= Stored data entries =
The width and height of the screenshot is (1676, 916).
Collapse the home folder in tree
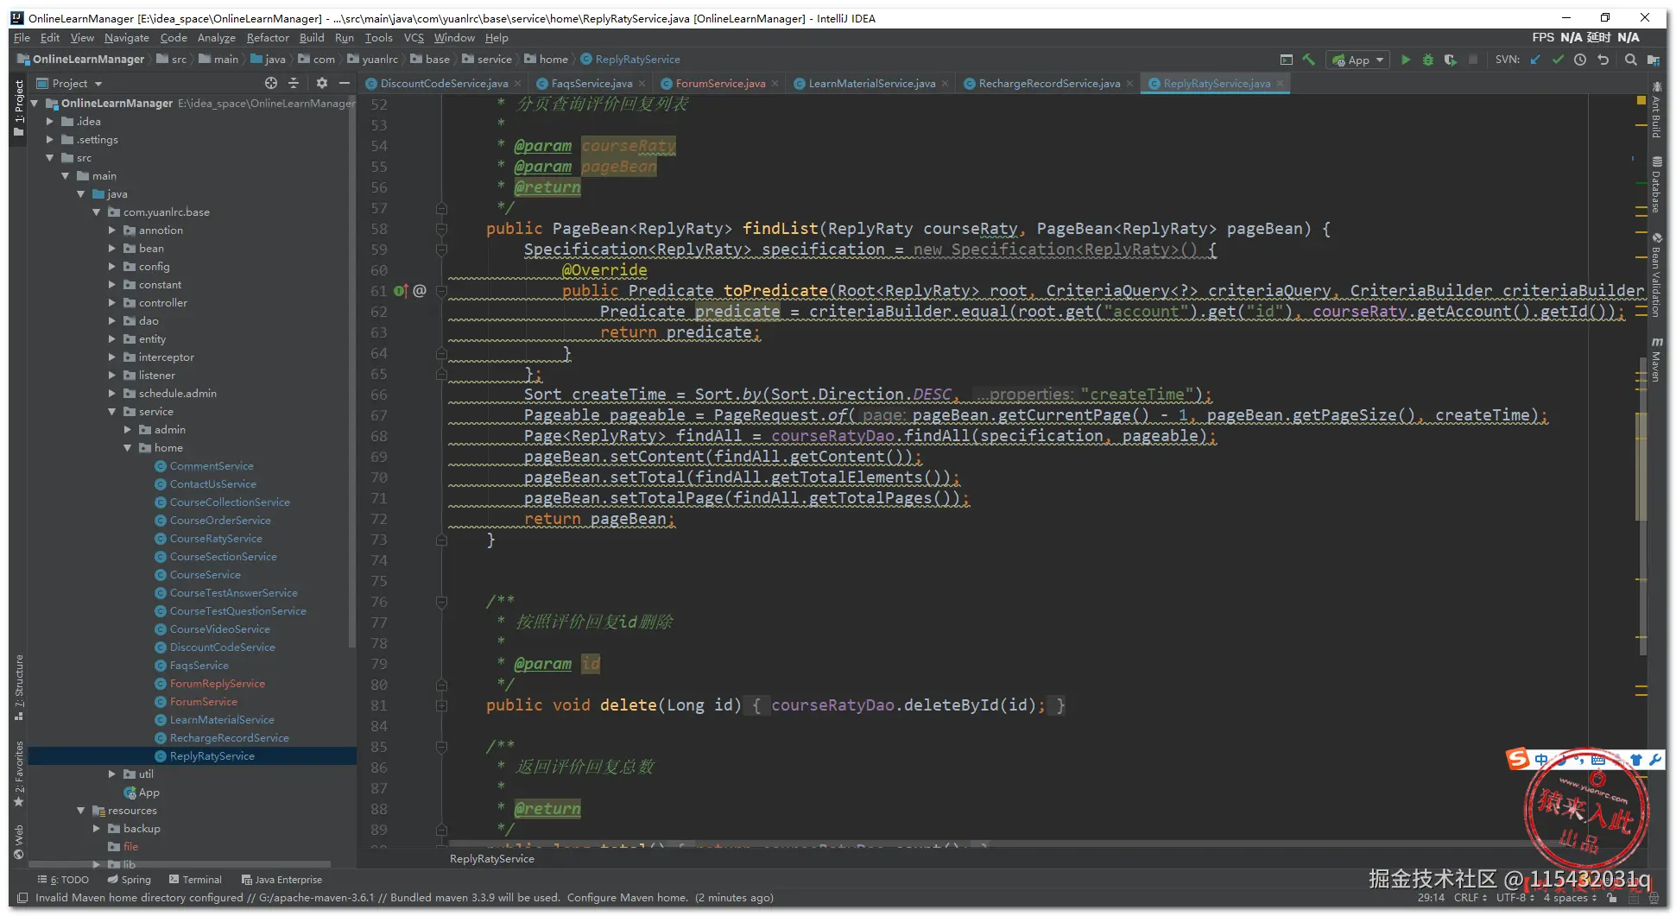click(128, 448)
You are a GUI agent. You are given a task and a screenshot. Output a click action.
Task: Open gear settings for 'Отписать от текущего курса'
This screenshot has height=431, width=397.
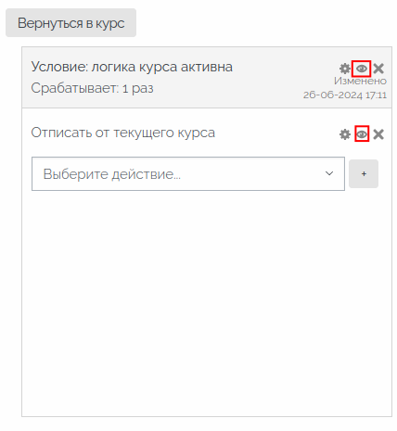coord(345,134)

= Required work =
Give the entries again word for word, but skip the pictures.

= Your solution =
The width and height of the screenshot is (1676, 916).
Collapse the home folder in tree
click(128, 448)
You are a GUI agent. You are given a task and a screenshot. Output a click action.
Task: Open gear settings for 'Отписать от текущего курса'
This screenshot has height=431, width=397.
coord(345,134)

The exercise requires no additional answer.